Been a while since I spent much time on it so I can't recall the specific references. I will see what I can find in my library as time permits. All are in the general class of hard science fiction essayists (i.e. they right fiction, but also right non-fiction on the underpinnings of their fictional works).

I can give you some examples from memory though.

Fission - expensive now, but the theoretical knowledge is already out there for more efficient designs that are safer still. The worry about waste products is a stalking horse for anti nuclear scare groups. We don't have to keep it around for 10,000 years. We have to keep it around for 100 year, 200 year max, maybe much less. Why? Because by that time we will have the technology to at a minimum toss it into the sun. More likely to recycle it for some productive use. Any prediction that assumes no material advance in capabilities that are only in degree, not in kind is belied by the history of the human race.

Solar Power collection - expensive now, but it will get much, much, cheaper. It will get cheaper still in orbit which solves the current problem of waste heat - space is the great heat sync (ok, technically it is not, but you can radiate waste heat there all you want). Power can be beamed down to receptors in suitable places with little impact.

Hydrogen fuel - we have no shortage of sea water. Using focused solar or nuclear power we can crack sea water and get what we need for portable power generation. Right now it is not cheap enough, but it will become so.

None of these have notable heat producing effects on a global climactic scale.
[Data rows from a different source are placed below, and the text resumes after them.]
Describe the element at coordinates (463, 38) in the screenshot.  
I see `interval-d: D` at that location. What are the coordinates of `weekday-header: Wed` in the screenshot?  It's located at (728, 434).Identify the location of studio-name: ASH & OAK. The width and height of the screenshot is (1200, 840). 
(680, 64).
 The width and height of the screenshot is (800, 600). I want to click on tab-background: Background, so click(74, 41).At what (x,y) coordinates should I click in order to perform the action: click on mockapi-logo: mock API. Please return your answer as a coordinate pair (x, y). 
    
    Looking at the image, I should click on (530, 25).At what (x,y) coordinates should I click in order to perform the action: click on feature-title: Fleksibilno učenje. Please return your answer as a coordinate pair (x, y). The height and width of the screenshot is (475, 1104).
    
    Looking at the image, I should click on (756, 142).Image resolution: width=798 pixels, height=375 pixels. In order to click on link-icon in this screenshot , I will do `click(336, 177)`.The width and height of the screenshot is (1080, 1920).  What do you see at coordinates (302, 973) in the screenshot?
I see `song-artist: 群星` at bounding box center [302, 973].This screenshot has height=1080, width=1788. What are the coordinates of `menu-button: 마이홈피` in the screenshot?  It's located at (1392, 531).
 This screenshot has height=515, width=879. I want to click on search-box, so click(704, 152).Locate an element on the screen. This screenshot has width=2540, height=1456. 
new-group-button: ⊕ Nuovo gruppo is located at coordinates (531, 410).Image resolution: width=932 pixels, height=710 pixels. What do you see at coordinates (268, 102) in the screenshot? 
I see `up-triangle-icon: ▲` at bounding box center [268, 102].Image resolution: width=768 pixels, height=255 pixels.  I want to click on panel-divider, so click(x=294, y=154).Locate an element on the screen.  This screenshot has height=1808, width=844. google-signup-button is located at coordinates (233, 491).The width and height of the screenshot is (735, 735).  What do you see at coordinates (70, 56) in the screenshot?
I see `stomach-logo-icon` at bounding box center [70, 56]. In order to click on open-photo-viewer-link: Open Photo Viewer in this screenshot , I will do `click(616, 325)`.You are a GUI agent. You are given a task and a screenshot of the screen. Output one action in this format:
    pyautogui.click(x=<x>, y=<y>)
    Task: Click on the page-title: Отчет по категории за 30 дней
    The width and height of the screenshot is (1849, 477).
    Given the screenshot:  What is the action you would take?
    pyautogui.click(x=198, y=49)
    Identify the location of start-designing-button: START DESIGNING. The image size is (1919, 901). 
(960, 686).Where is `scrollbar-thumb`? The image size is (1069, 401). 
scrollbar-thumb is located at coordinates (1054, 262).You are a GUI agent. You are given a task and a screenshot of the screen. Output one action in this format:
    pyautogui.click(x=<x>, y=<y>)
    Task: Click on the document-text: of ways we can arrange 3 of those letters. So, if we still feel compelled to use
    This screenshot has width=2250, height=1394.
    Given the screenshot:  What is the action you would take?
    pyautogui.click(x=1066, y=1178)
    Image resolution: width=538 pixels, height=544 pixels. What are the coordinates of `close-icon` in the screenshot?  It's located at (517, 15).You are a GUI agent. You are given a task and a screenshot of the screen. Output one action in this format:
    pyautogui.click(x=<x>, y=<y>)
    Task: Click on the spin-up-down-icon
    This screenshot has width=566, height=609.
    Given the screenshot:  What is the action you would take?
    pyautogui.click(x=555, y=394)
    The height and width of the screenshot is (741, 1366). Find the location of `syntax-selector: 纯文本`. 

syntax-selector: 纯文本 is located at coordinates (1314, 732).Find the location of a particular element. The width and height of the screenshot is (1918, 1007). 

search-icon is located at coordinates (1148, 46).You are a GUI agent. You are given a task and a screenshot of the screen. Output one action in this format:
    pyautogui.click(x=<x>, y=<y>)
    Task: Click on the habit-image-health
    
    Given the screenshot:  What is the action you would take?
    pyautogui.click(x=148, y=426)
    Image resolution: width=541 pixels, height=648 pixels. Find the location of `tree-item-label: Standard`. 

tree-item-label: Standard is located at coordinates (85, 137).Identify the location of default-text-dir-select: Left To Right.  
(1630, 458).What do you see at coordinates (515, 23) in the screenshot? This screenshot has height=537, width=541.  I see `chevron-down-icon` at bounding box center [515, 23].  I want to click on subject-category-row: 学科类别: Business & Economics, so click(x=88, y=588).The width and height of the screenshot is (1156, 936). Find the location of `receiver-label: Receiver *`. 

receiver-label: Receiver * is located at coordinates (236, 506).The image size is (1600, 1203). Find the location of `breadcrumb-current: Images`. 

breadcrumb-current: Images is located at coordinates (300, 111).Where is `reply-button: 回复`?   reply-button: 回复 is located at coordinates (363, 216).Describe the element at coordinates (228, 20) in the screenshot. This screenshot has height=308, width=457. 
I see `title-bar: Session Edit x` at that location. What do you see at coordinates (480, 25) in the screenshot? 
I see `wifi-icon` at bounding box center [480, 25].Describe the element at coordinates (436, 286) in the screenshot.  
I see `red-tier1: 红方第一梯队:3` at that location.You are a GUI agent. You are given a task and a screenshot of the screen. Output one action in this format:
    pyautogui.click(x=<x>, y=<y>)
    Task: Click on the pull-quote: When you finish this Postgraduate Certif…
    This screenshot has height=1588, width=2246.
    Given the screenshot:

The real challenge is consumption efficiency - can we avoid waste heat from all this plentiful energy. I am not up on the current science in that regard, but what I understand is that if it becomes a problem we will have to be producing a lot more power than we project for the next 50 years.

Matthew

On Feb 14, 2009, at 5:10 PM, Elaine Zablocki wrote:

At 07:57 AM 2/14/2009, Matthew Taylor wrote:
>Right - eventually, if most non-dystopian futurists are correct,
energy will be something we hardly think of at all due to its
plentiful on demand nature.  How we get there is the issue.

Could you please give names, references, something I could read? I haven't read anyone who says "energy will be something we hardly think of at all due to its plentiful on demand nature." If there are intelligent people who think that could be a possibility, that would sure cheer me up.
(Plentiful energy that doesn't increase global warming??)

Recently I've been remembering an early Robert Heinlein story ... I bet lots of folks on this list know it... the one where they discover a way to capture energy from the sun at no or very little cost... (and fight big companies that don't want this information made public) ... the usual Heinlein interplay between a smart scientist guy and an equally smart wise-cracking woman... I can't recall the name of the story, or find it on my shelves.

But I find myself remembering it these days, and thinking "if that is ever going to become a reality, now would be a real good time."